[WHAT TO PRODUCE]
A word-for-word copy of the lines below, starting at the line with "At what coordinates should I click to accomplish: Check" and ending at the last one, is what you should give. Omit every picture.

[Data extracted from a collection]
________

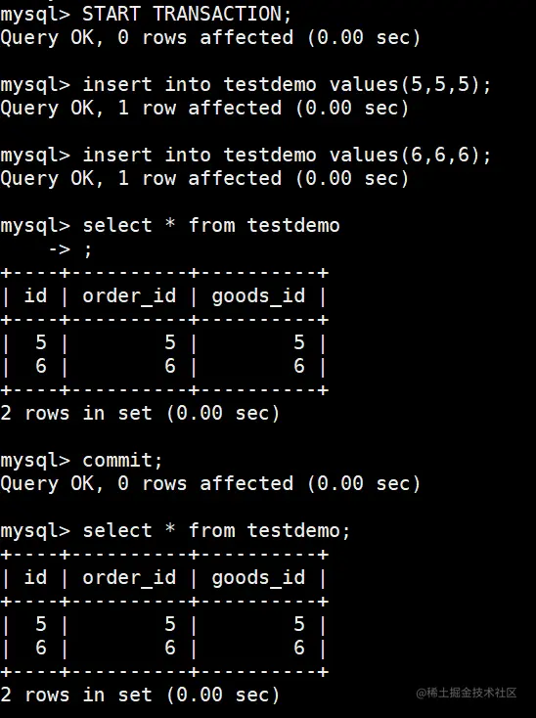
Task: Click the 'order_id' header in second table
Action: tap(129, 578)
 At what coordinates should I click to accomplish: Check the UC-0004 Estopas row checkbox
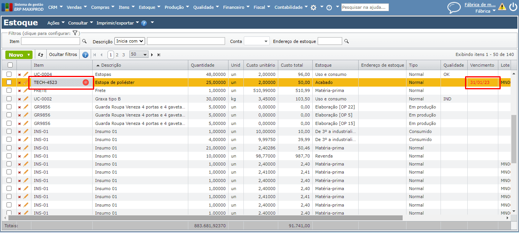(x=9, y=74)
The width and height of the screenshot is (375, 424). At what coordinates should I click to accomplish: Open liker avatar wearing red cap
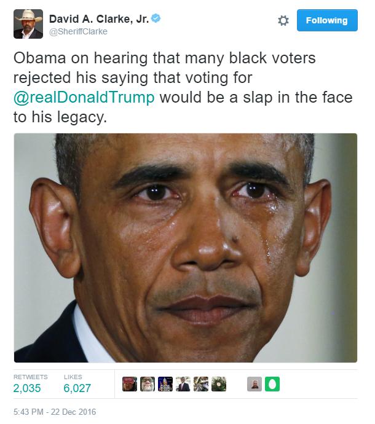[x=130, y=384]
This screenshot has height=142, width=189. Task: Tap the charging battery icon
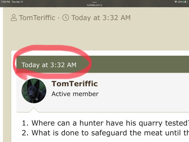[185, 2]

________

[RESPONSE AREA]
 At what coordinates should I click to accomplish: Check the UC-0004 Estopas row checkbox
(x=9, y=74)
The width and height of the screenshot is (375, 424). At what coordinates should I click to accomplish: Open liker avatar wearing red cap
[x=130, y=384]
This screenshot has height=142, width=189. Task: Tap the charging battery icon
[185, 2]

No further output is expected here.